Celestin shares this opinion, believing that customers prefer the used clothes to the chinese imports, due to a lower cost and of better quality.

Initially, the countries of East Africa were united in the fight against this market opportunity.

But the alliance was cracked when Kenya, Tanzania and Uganda have backed down from the fear of being sanctioned by Washington in the framework of Agoa (African Growth and Opportunity Act), a trade agreement set up in 2000 to facilitate and regulate trade between the United States and Africa.

Only Rwanda has refused to capitulate and in 2016, when Kigali decided to augmener the customs duties for the imports of second-hand clothes, these have fallen by one-third.

As a result, the american president Donald Trump has threatened in march to suspend within 60 days of the commercial advantages enjoyed by the clothing imported from Rwanda.

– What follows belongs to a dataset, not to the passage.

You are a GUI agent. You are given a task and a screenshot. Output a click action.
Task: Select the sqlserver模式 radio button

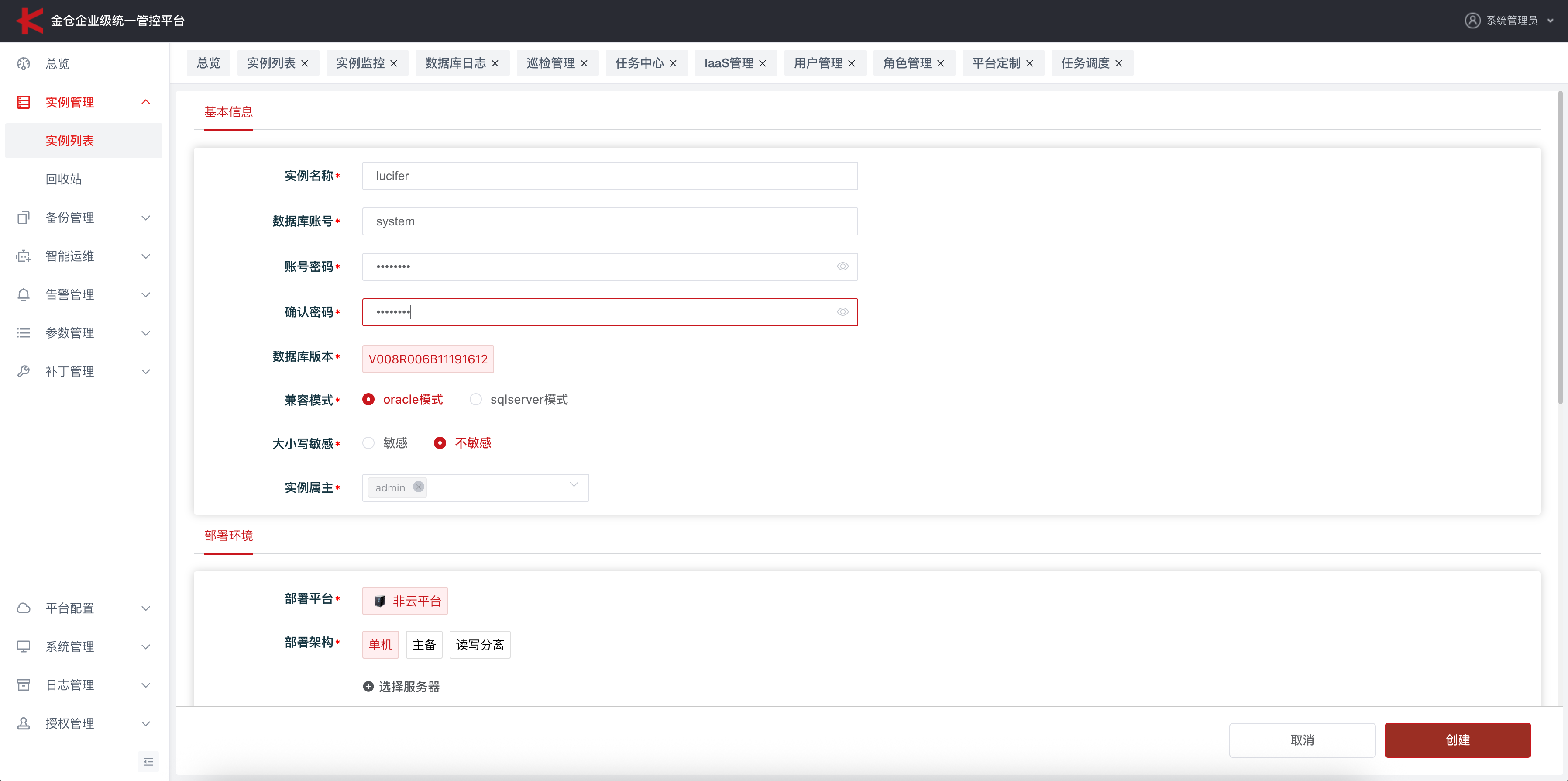[475, 400]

The deadline has been passed without any sanction to be adopted. But with a president Trump making war on all concessions of this kind, Rwanda is likely to be called to order one day or the other.

The clothing industry is still emerging in Rwanda and concerns only a few rare companies, which are not necessarily the rwandan.

One of the losers of this trade war is the chinese manufacturer, C&H, which was installed in the special economic zone of Kigali, in order to benefit from the Agoa and exports all of its production in rwanda outside of this small country of the Great Lakes region.

– The china threat –

Many of his american clients have frozen their orders in the meantime an agreement can be found on the Agoa. “We have lost markets in the United States because of the situation with the Bill,” admits a manager of C&H, Emmy Iraguha.

The activities of rwanda, of the chinese company generate a revenue of $ 154 million per year. C&H has not yet yielded to the pressure of the rwandan government, who asked him to produce garments for the local market in order to fill the shortage of clothes.

The company is a rwandan Uterxwa, specializing in industrial workwear and uniforms, seen in the rise in import duties rwandan clothing opportunity a “positive step”.

“When there will be more clothing companies are local, the products will be competitive not only in Rwanda but also in neighboring countries,” said its director, Ritesh Patel, in reference to the challenge of producing clothing at a price attractive enough for the domestic market.

“The alternatives to the second-hand clothes are very expensive,” notes Kevin Uwamahoro, a driver of a motorcycle-taxi who goes to the shops in Uganda, where the market opportunity remains prosperous.

The big winners in this trade war between David and Goliath, despite the present reluctance of customers with respect to them, could be the chinese companies based in China, whose products very good market should replace the second-hand clothes and stifle the local market.

“The massive imports of chinese dress, legitimate or not declared, constitute the real threat to the textile industry is african,” observes the USAid.